#### TASK DIRECTIONS
In the records that follow, find each line with "computer" and pull it out.

#### INPUT MATERIAL
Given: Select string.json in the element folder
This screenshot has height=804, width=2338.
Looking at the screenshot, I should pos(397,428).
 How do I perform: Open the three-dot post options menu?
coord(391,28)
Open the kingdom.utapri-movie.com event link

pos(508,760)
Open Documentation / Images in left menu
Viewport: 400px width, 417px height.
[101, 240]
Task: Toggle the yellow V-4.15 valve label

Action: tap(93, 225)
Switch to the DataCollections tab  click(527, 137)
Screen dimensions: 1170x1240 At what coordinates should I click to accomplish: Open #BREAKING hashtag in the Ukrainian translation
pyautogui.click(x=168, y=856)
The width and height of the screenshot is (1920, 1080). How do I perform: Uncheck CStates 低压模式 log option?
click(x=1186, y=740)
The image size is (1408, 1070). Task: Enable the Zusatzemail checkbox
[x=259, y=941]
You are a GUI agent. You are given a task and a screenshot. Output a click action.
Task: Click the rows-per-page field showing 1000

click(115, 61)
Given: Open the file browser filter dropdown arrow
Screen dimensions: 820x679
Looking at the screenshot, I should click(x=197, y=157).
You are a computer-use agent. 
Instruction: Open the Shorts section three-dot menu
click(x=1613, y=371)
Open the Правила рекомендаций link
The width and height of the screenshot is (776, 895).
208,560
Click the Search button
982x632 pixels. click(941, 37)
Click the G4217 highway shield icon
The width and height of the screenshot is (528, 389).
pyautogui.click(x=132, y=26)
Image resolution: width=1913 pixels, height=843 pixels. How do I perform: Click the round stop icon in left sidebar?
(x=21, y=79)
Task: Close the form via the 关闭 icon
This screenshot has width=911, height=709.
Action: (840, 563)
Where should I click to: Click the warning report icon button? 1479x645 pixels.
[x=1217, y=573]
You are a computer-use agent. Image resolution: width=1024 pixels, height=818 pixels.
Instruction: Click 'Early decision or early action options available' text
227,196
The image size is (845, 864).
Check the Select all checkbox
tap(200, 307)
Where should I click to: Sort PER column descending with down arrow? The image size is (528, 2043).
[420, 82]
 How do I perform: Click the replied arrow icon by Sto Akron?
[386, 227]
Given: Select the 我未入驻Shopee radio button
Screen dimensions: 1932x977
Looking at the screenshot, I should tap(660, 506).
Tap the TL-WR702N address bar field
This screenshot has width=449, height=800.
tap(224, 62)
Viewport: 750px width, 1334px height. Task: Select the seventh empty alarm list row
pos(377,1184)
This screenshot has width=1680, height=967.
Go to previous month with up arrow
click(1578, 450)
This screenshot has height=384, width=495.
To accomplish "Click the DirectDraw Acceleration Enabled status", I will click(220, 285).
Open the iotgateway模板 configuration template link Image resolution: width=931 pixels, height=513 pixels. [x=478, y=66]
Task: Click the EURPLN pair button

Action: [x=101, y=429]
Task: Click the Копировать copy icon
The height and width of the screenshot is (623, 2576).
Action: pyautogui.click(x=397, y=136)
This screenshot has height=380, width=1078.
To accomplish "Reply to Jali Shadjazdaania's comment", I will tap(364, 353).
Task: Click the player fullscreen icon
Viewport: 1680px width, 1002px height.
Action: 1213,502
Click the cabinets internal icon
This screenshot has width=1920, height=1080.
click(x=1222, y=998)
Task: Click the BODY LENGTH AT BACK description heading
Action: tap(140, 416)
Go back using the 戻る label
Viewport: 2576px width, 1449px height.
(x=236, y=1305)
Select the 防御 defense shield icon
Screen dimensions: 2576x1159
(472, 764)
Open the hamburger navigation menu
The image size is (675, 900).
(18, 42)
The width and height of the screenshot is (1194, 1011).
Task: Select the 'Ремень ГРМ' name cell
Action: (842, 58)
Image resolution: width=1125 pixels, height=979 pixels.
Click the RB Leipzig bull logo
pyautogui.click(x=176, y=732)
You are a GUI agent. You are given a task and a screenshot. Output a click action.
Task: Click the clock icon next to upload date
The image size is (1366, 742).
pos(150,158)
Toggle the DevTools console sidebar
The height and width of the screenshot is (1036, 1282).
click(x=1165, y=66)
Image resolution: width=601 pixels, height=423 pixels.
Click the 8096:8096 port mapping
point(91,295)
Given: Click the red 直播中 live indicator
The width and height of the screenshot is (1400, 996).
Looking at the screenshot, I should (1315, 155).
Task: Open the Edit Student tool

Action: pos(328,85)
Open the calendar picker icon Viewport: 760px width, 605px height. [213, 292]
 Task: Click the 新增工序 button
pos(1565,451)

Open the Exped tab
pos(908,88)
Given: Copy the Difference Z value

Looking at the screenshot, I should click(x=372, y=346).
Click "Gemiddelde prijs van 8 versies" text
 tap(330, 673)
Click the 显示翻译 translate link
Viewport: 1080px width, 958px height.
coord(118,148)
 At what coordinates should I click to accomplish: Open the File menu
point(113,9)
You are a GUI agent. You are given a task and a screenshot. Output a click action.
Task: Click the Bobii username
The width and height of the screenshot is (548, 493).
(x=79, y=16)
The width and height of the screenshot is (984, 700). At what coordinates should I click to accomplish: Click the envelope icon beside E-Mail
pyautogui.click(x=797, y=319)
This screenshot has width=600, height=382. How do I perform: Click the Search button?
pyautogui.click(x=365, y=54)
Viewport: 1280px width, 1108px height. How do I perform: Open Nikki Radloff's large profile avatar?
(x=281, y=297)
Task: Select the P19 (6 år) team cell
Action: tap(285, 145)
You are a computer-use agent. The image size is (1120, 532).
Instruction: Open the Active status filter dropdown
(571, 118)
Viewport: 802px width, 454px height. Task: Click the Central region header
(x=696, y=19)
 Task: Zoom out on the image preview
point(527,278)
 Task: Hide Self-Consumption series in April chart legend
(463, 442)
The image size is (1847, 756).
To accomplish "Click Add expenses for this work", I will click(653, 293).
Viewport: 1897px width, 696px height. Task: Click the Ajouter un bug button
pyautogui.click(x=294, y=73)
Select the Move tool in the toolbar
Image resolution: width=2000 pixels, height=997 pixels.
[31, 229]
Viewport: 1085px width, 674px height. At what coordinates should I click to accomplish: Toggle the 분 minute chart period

#### RESPONSE TO THE EXERCISE
You are a computer-use agent. 
You are a computer-use agent. Image resolution: width=1024 pixels, height=818 pixels.
You are a computer-use agent. The image size is (1120, 532).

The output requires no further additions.